§ Your task: Copy out the listing from the line containing "The image size" through the line containing "at that location.", keeping every word unchanged.

§ Input:
━━━━━━━━━━━━━━━━━━━━
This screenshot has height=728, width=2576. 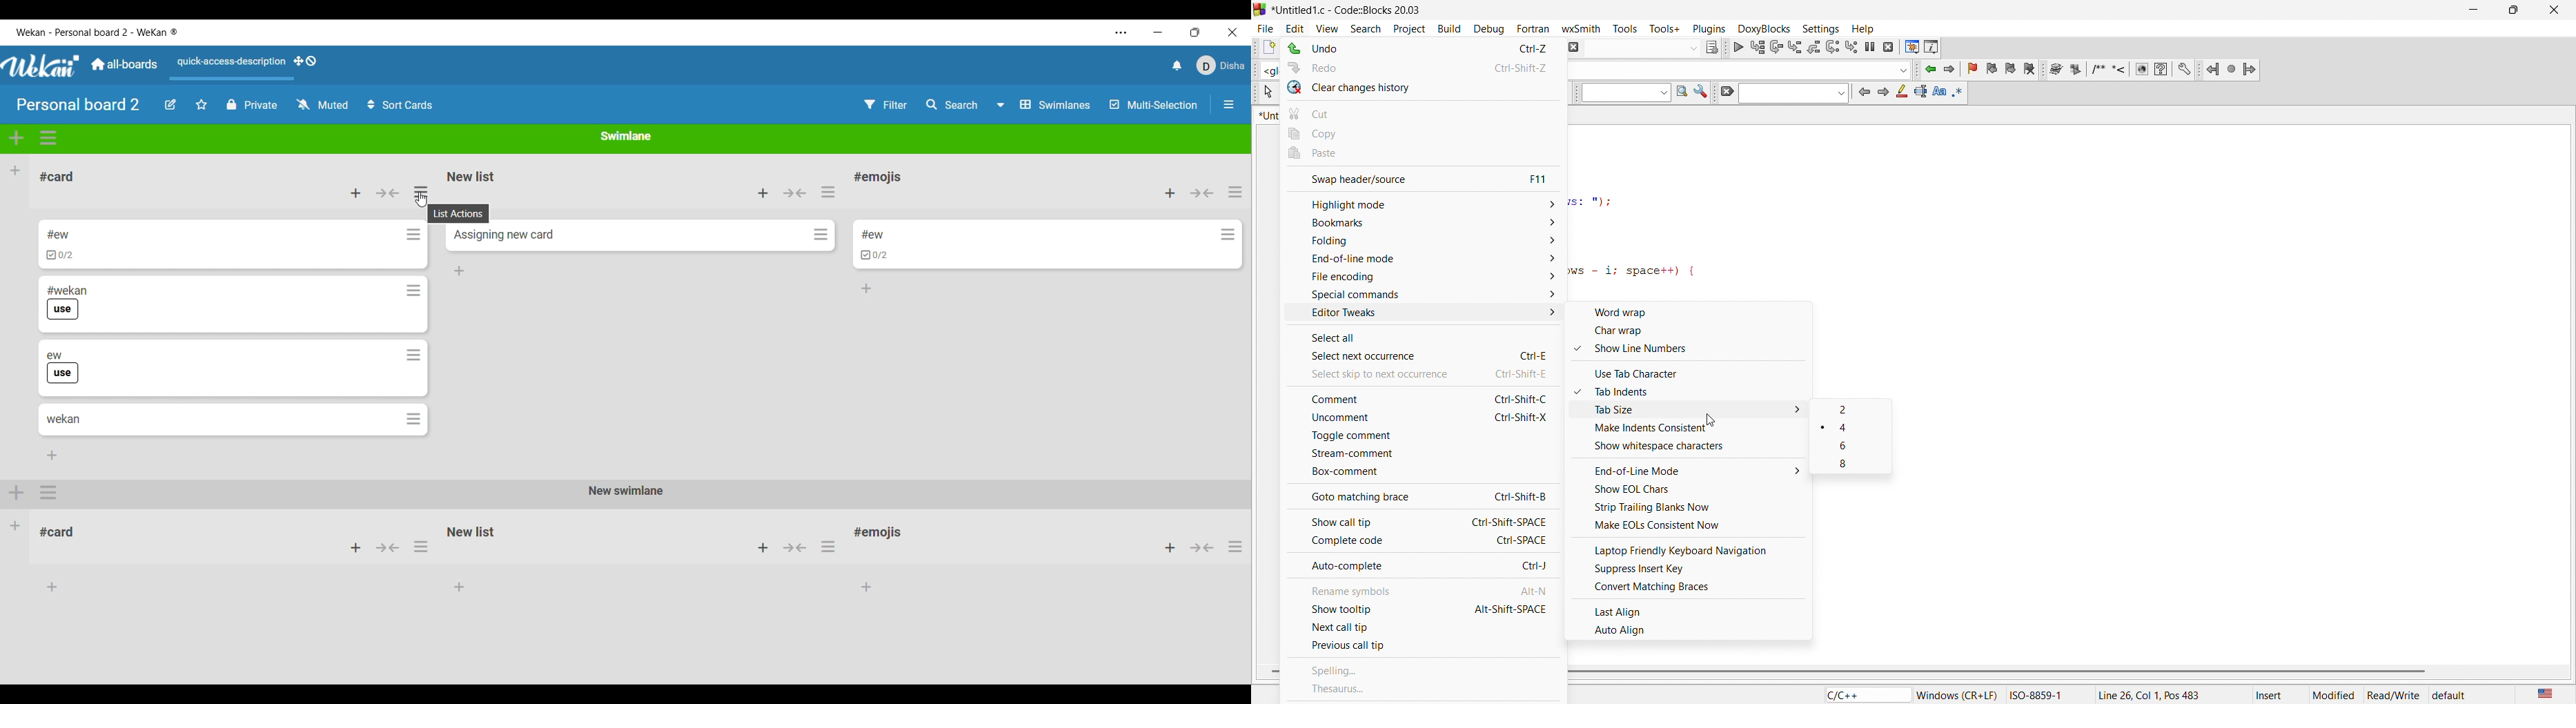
━━━━━━━━━━━━━━━━━━━━
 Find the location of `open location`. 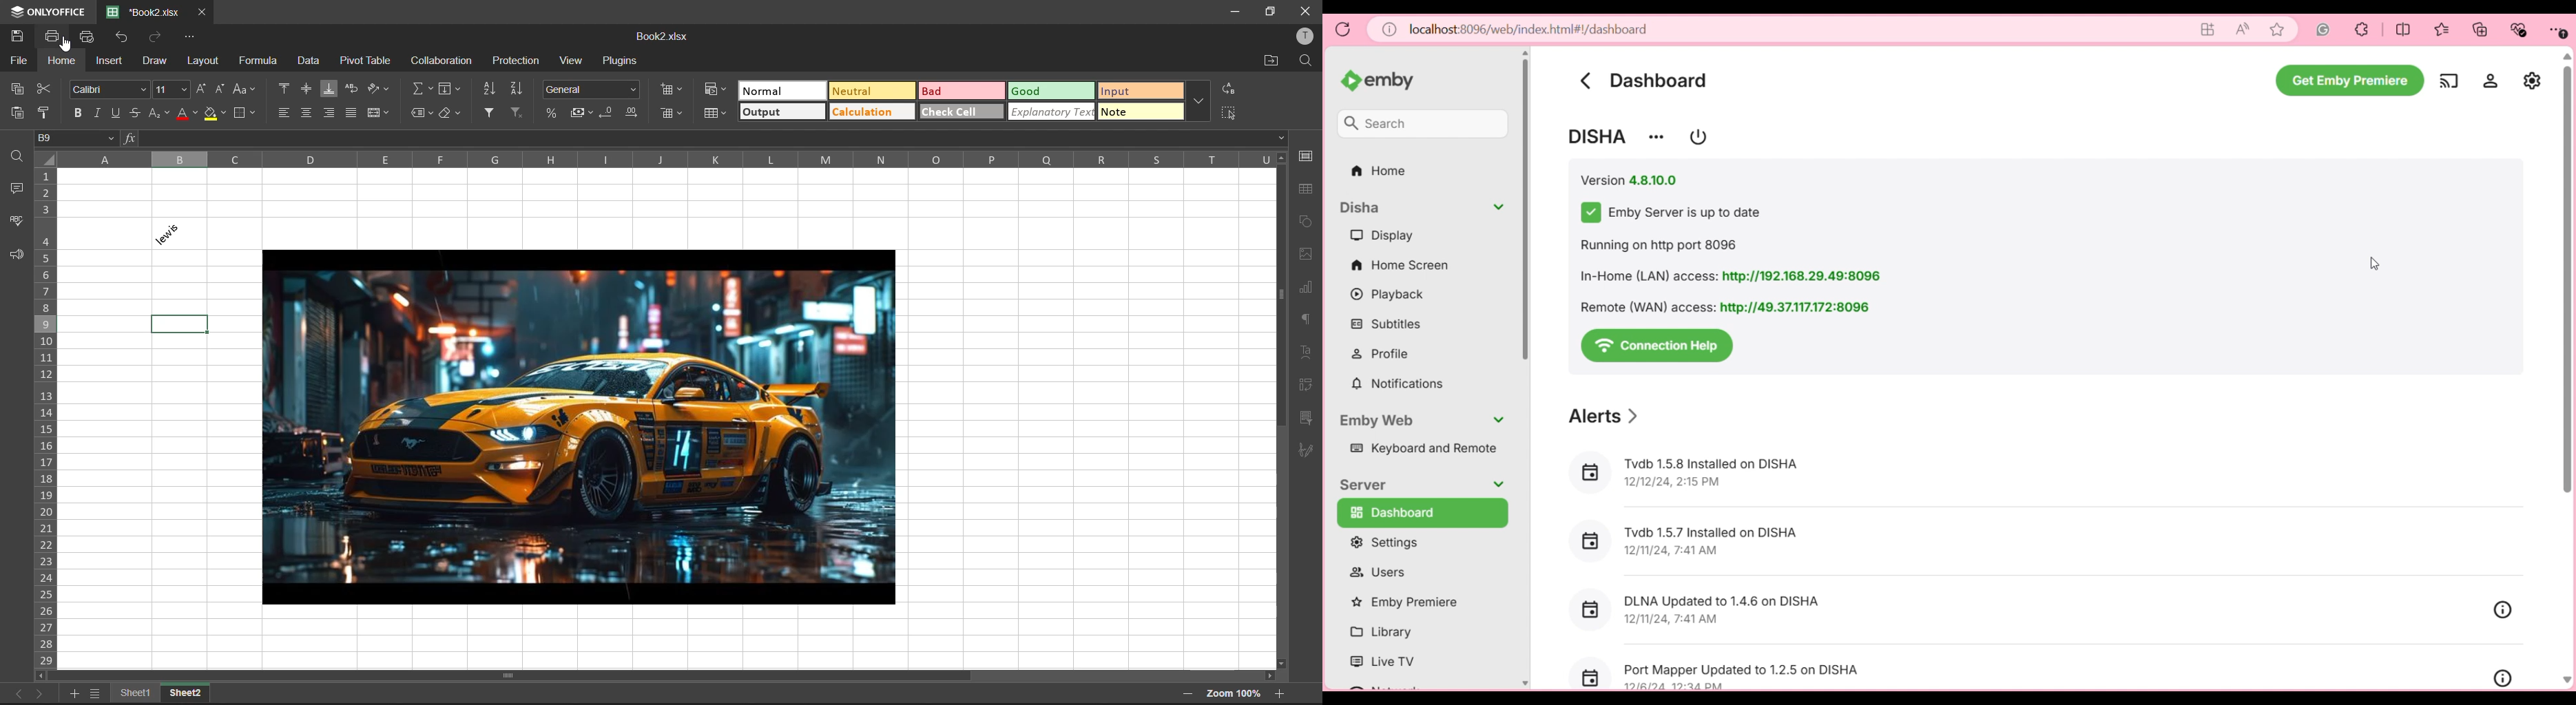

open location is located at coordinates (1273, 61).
━━━━━━━━━━━━━━━━━━━━
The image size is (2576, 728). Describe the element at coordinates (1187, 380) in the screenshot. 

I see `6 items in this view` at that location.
━━━━━━━━━━━━━━━━━━━━
§ Exercise result:
The image size is (2576, 728). Describe the element at coordinates (1187, 380) in the screenshot. 

I see `6 items in this view` at that location.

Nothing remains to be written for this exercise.